-- Description of the task --
Return an exact copy of the lines from the one holding "The image size" to the end of the data, including both the starting and final lines. Leave the pictures out.

-- Opening Marker --

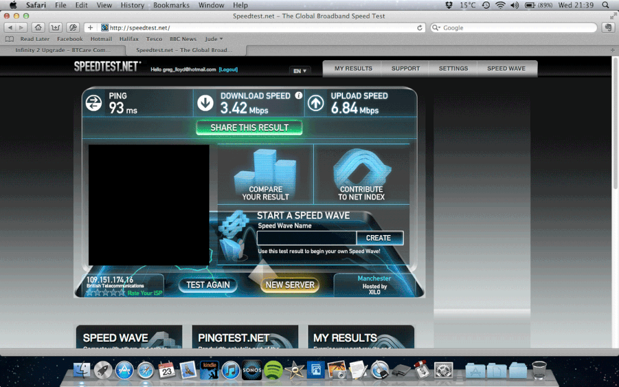Open the My Results tab on Speedtest
This screenshot has height=387, width=619.
(354, 68)
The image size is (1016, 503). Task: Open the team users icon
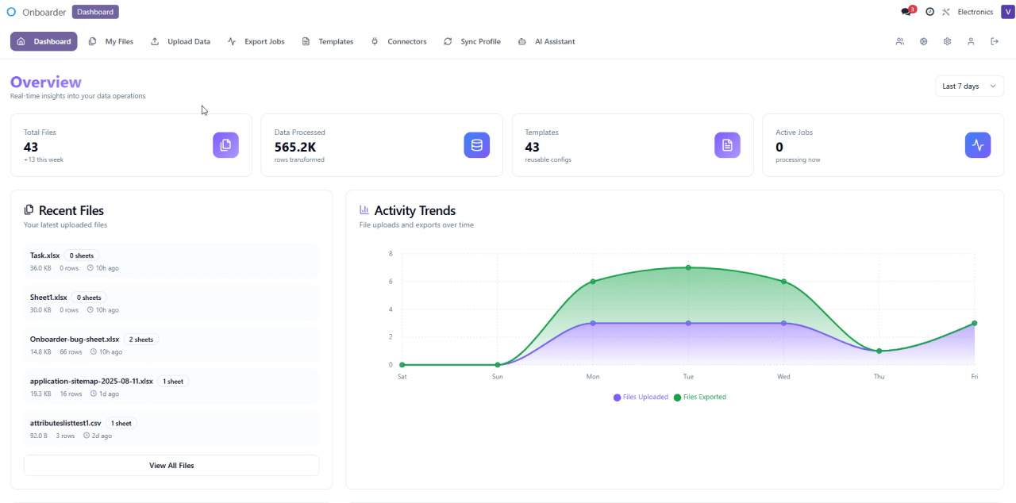pyautogui.click(x=899, y=41)
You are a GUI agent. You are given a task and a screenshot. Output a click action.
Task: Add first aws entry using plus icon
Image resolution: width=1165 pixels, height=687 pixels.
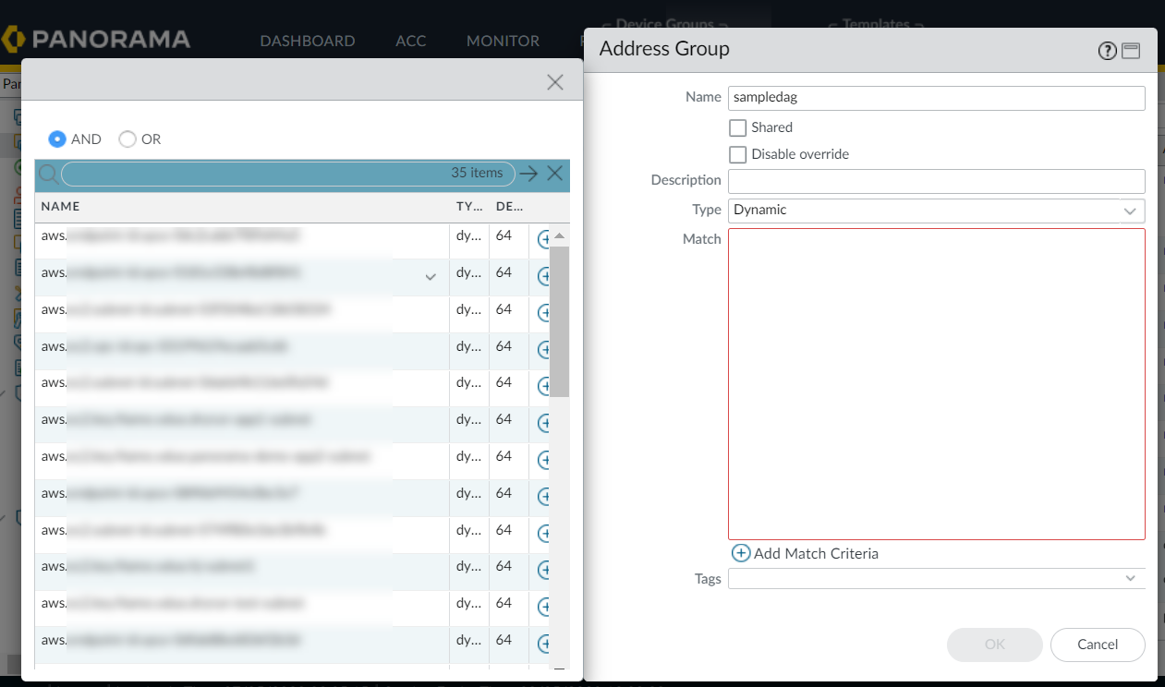544,239
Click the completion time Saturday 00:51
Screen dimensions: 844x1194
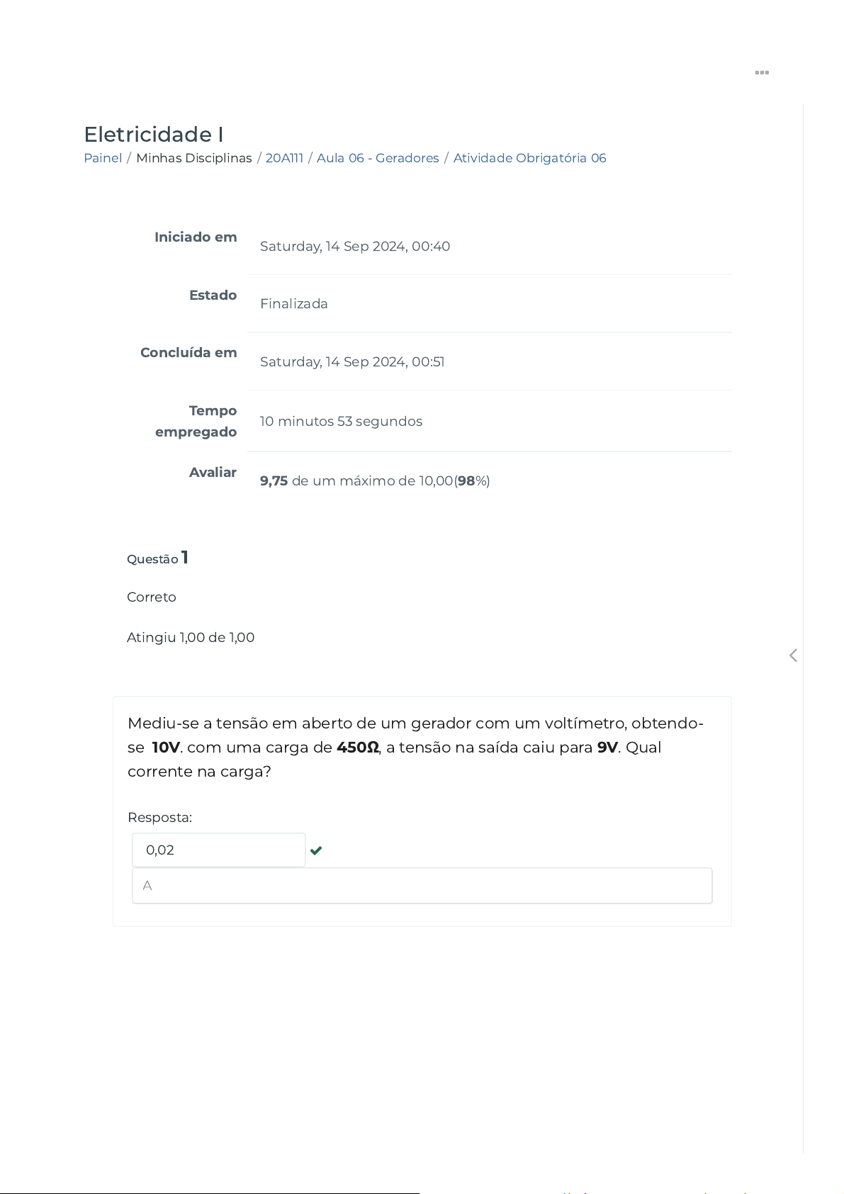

-- Closing Marker --

-- Response to the task --
The image size is (1016, 503). Task: Open the team users icon
pyautogui.click(x=899, y=41)
You are a GUI agent. You are given a task and a screenshot. Output a click action.
Task: Add first aws entry using plus icon
Image resolution: width=1165 pixels, height=687 pixels.
544,239
Click the completion time Saturday 00:51
Screen dimensions: 844x1194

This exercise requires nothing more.